Familiarity Breeds Content

by Roselyn Allen, December 1, 2019

When I went to the University of King’s College in Halifax, I was a campus police officer over a summer holiday. King’s was founded as an Anglican institution and still had a chapel along with clergy and was very traditional in its practice, even continuing to have High Anglican services in Latin, long after the rest of the diocese had fallen regularly into English-only practice.

One day in May, I was on duty in the CP office when the Sacristan (equivalent to a shammas) came to me and asked if I knew if there was anyone who could serve at the graduation prayer service, as most students had left the city for the summer break. I told him Catherine was around – but she was already serving and they needed two servers. And I said “you know I’d help you, but… I’m Jewish.” Suddenly his eyes brightened, and he told me I could do it. I wouldn’t have to do anything but mirror Catherine – no sacraments, no kneeling – just carry a scepter in a procession, and take the collection plate from the lay leaders.

Now, my mother was a music teacher who annually put on Christmas concerts (with a bit of Chanukah thrown in) for our public schools, and she helped lead Christian church choirs when their conductors were away, as well as leading our own synagogue choir. She encouraged us to go to our friends’ for Christmas dinner while we had them over to light candles at Chanukah and participate in our seders. So, I agreed to serve in the graduation prayer service.

The day came and Catherine showed me how to put on the rather complicated vestments. She showed me how to hold the scepter and where to place it when we had processed to the altar. I then found out where my chair was… I would be seated next to the Bishop of Fredericton. My heart was pounding as I didn’t wish to embarrass my school in front of the graduates and their families, and their Bishop!

We proceeded up the aisle. Catherine went right, I went left. Catherine placed her scepter in its holder and so did I. We went to our seats and carried on with the regularities of the service, incense tickling my nose, Latin tickling my ears. Finally, my big moment to take the collection plate from the lay leaders came. I got it to its place without spilling coins all over the altar! I went back to my seat, a successful imposter.

It was then that the Bishop leaned over to me and whispered “What comes next? I’m not used to this High Anglican service.”

I leaned back and quietly said “I don’t know. I’m Jewish.”

Antisemitism is on the rise in Canada and around the world. Hate primarily comes from ignorance and misconceptions. One way to fight is to share our traditions with others so they get their information about Judaism straight from the source rather than in some shady corner of the internet. People will always have more in common than thought – but we look for the differences. Of course, the roots of hate aren’t this simple- but sharing our culture is a place to start.

The days are now growing shorter, but Chanukah is still one month away.
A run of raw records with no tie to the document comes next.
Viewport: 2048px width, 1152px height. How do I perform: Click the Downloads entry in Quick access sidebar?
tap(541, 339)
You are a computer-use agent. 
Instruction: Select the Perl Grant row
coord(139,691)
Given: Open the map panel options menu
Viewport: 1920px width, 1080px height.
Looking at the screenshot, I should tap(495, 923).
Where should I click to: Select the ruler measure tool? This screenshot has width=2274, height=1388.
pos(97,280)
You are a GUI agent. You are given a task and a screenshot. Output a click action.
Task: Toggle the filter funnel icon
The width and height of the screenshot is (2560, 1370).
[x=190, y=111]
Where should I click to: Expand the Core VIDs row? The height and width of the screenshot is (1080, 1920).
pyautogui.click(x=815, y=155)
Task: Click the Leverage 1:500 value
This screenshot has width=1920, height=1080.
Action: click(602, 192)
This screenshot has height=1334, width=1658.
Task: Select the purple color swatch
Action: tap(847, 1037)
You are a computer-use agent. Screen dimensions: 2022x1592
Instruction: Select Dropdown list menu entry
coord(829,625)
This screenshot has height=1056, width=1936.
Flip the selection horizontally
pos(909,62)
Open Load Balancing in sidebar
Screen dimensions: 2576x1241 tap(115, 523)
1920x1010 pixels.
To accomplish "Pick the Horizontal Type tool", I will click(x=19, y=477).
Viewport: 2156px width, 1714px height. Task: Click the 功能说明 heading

In fact, this year, Chanukah coincides with the holidays of Christmas and Kwanzaa. What better way to share our festival of lights than to do so with our friends and neighbours? Open yourself to other traditions while familiarizing your community with Judaism.

I’m sure many of us go to our children’s schools and make latkes and teach kids to gamble – I mean, play dreidel. But, if it’s not already a part of your tradition, consider lighting your candles with those unfamiliar to Chanukah. Bring a friend to our Zimrya and other celebrations at Solel.

P.S. Remember our Invite Your Neighbour service in February.